─── RECORDS FOR THIS EXERCISE ───
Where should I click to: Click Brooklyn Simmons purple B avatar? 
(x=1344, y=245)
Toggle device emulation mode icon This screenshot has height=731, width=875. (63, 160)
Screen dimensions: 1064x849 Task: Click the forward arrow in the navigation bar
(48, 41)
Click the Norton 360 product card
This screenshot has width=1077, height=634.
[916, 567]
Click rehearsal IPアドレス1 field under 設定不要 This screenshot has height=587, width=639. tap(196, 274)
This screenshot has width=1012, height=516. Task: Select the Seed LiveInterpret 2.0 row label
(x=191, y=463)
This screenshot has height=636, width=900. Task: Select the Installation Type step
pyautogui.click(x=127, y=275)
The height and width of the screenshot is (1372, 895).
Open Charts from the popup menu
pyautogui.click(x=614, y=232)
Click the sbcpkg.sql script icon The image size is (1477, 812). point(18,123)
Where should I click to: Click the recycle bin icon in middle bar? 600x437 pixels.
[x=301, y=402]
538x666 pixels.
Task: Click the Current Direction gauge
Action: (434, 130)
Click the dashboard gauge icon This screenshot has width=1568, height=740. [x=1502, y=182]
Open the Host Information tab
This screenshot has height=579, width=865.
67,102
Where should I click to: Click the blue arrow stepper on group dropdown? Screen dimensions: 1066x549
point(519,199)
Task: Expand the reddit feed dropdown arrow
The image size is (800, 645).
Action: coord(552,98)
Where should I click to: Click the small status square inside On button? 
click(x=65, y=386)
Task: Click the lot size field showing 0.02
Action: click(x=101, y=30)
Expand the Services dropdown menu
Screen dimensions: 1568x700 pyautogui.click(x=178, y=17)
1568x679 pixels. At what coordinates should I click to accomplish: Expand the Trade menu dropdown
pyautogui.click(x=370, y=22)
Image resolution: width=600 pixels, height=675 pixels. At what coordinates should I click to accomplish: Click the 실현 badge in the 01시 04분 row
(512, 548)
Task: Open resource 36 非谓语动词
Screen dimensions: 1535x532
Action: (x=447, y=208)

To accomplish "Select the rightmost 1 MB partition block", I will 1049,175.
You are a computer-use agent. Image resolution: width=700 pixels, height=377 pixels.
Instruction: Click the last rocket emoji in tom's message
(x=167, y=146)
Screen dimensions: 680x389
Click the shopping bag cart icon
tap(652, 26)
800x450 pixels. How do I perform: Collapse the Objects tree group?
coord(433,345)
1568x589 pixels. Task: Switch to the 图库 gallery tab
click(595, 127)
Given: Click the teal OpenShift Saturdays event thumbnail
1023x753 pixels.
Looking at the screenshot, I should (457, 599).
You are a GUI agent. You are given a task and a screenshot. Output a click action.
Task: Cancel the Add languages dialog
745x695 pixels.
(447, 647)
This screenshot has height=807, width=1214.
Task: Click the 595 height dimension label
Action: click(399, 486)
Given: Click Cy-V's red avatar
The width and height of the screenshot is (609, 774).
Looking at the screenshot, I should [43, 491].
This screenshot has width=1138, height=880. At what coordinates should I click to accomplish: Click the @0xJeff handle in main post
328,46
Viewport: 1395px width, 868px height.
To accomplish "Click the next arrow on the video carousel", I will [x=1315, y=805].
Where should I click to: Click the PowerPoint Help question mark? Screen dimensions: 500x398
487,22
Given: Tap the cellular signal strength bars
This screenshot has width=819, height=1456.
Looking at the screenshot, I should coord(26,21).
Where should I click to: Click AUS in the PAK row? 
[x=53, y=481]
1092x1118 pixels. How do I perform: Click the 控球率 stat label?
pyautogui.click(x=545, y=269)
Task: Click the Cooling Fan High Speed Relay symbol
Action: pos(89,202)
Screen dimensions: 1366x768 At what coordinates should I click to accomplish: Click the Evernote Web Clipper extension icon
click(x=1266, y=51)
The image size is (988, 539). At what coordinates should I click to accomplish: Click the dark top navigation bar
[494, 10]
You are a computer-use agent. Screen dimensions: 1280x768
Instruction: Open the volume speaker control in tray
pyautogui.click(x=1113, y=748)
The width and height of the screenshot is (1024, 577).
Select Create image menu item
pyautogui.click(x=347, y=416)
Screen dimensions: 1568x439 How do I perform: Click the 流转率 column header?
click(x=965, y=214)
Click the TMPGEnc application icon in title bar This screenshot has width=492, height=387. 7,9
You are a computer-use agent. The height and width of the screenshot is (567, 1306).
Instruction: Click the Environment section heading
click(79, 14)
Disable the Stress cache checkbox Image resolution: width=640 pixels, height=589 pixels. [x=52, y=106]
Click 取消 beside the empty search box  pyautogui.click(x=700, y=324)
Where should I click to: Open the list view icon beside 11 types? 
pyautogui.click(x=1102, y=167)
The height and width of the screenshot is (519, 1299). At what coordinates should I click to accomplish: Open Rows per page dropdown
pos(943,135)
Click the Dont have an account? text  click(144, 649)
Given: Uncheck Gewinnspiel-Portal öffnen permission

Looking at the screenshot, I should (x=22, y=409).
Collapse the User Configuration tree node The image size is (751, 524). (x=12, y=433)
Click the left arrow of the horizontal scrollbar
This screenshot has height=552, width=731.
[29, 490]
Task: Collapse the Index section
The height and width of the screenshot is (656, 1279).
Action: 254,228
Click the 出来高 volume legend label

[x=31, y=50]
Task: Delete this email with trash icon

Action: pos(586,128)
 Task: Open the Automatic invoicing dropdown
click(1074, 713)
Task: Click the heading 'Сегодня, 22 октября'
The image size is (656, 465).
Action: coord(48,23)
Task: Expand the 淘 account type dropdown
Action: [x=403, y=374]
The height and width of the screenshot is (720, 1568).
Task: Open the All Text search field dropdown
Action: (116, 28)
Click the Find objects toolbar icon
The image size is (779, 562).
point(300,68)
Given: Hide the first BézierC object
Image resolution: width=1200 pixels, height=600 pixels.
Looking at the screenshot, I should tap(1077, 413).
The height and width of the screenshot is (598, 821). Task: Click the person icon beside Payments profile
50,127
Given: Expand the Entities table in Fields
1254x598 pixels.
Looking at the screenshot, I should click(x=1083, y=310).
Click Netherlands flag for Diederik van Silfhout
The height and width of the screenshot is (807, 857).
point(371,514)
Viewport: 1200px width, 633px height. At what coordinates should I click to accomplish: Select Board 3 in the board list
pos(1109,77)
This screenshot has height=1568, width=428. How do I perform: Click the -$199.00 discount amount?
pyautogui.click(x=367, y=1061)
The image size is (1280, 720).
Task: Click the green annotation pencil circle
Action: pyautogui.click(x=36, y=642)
───
▶ PROBLEM TO WORK ON:
Count every line above that holds the string "will" and give the total, nothing more.

▶ RESPONSE TO THE TASK:
2